(460f) Computer Aided Drug Formulation Design with Image-Based Microstructure Modeling | AIChE

(460f) Computer Aided Drug Formulation Design with Image-Based Microstructure Modeling

Authors 

Zhang, S. - Presenter, DigiM Solution LLC
Koynov, A., Merck
Lomeo, J., DigiM Solution LLC
In pharmaceutical formulation development, microstructures, such as porosity and the distribution of active ingredient particles, play an increasingly important role. Three-dimensional microscopic imaging, specifically X-Ray Microscopy (XRM) and focused ion beam scanning electron microscopy (FIB-SEM), provides insight into these microstructures at unprecedented resolution. However, acquiring such images can be challenged by cost, time, and the availability of high-end imaging facilities and required expertise. Even when the images are acquired at desirable quality, there can be uncertainty that the acquired data is a representative elementary volume (REV).

An image-based microstructure modeling framework will be presented in this talk. XRM images, FIB-SEM images, or correlative images using both, are processed with an artificial intelligence-based image analysis engine using supervised machine learning and generative adversarial networks. A matrix of quantitative descriptors such as volume fractions, particle size, particle dispersion, porosity, and transport properties are computed. A computer aided drug formulation (CADF) model can be numerically generated that matches these image-based descriptors. From the CADF model, full 3D microstructures corresponding to variants of the formulation can be numerically generated.

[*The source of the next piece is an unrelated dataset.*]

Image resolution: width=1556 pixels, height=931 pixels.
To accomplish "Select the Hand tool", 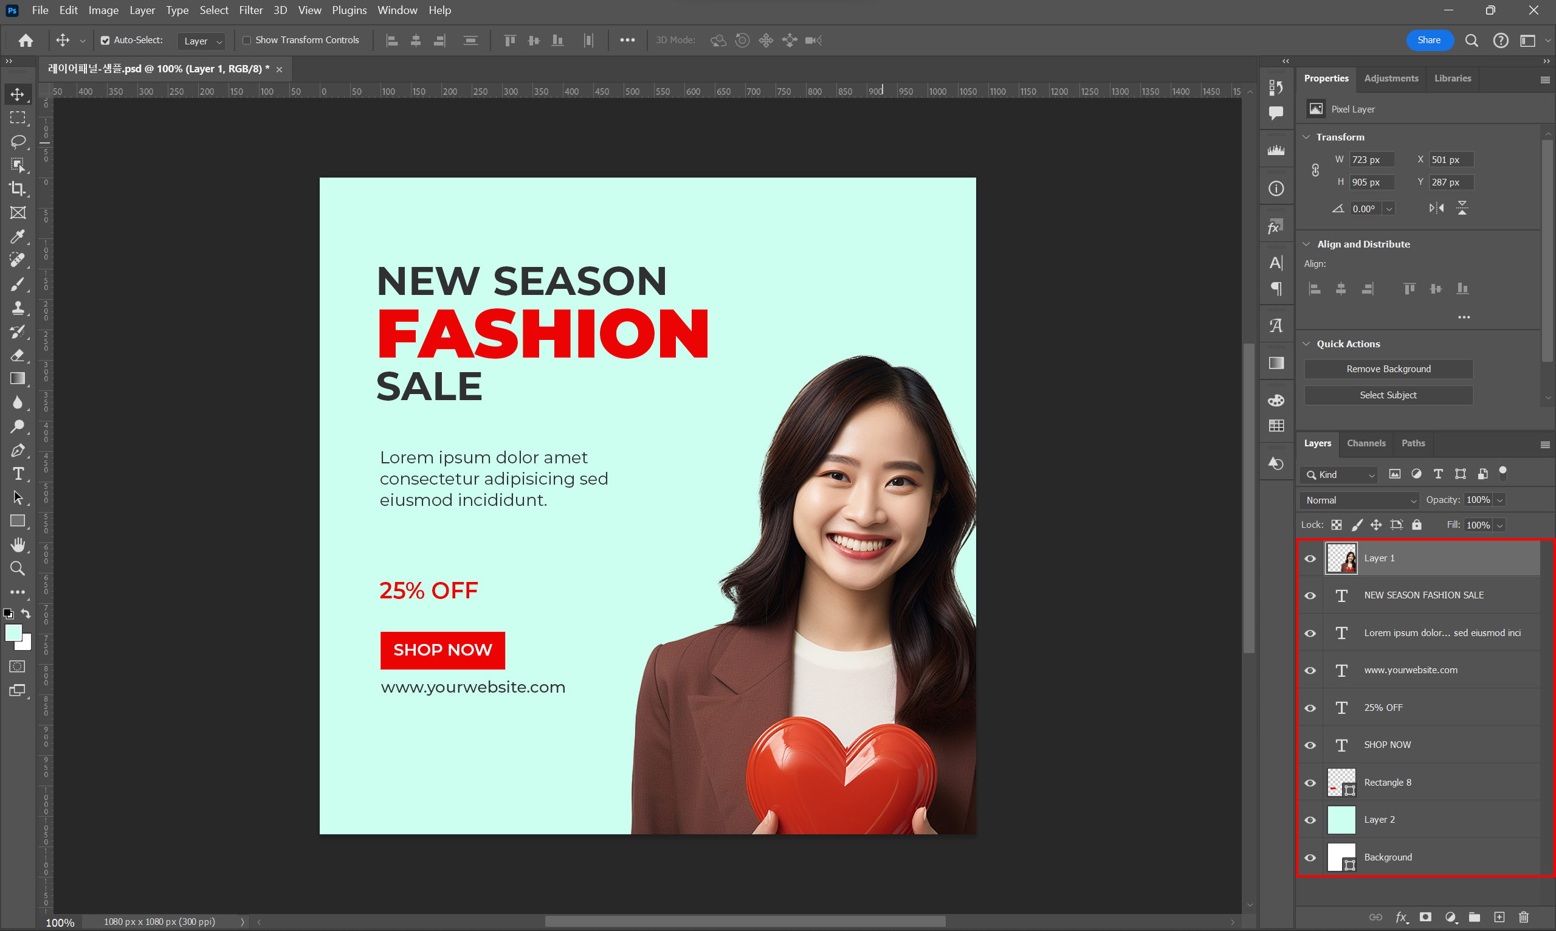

Figure 1 demonstrates one example CADF model for an amorphous drug formulation. Two dimensional SEM images, Figure 1a, were acquired and segmented with a hybrid supervised machine learning and deep learning method (Figure 1b). Mathematical descriptors are extracted and divided into three groups. The first group is used as the generator input in the GAN model, and the second group as the discriminator input in the GAN model. The third group serves as the validation control group to drive the GAN model iteratively toward a microstructure model with desirable properties, Figure 1c. Once the model is validated, three dimensional microstructures of new formulations can be generated numerically. For example, Figure 1d-1f illustrates five new formulations with porosity 10%, 20%, 30%, 40% and 50%. A broader porosity range, at desirable intervals, can be covered. All quantitative descriptors can be computed and correlated with release behavior without making a new sample.

The CADF model provides a numerical framework to study the sensitivity of these quantitative descriptors to drug formulation parameters (such as drug loading, particle size of the active pharmaceutical ingredients, milling conditions, particle orientation alignment, and more) and under various processing conditions (such as hot melt extrusion temperature, polymer properties, compaction force, and more). The numerical model allows a formulation scientist to rapidly traverse multi-variable parameter space, and narrow down to lead formulation parameters and optimal processing conditions. When in vitro release test or dissolution data is available, release simulations can then be conducted on the CADF model to validate, before applying the CADF model to iteratively predict release profiles under different parameters.

The proposed framework has broad applications in formulation development and solid dosage forms, and in material science in general, where microstructures play a critical role.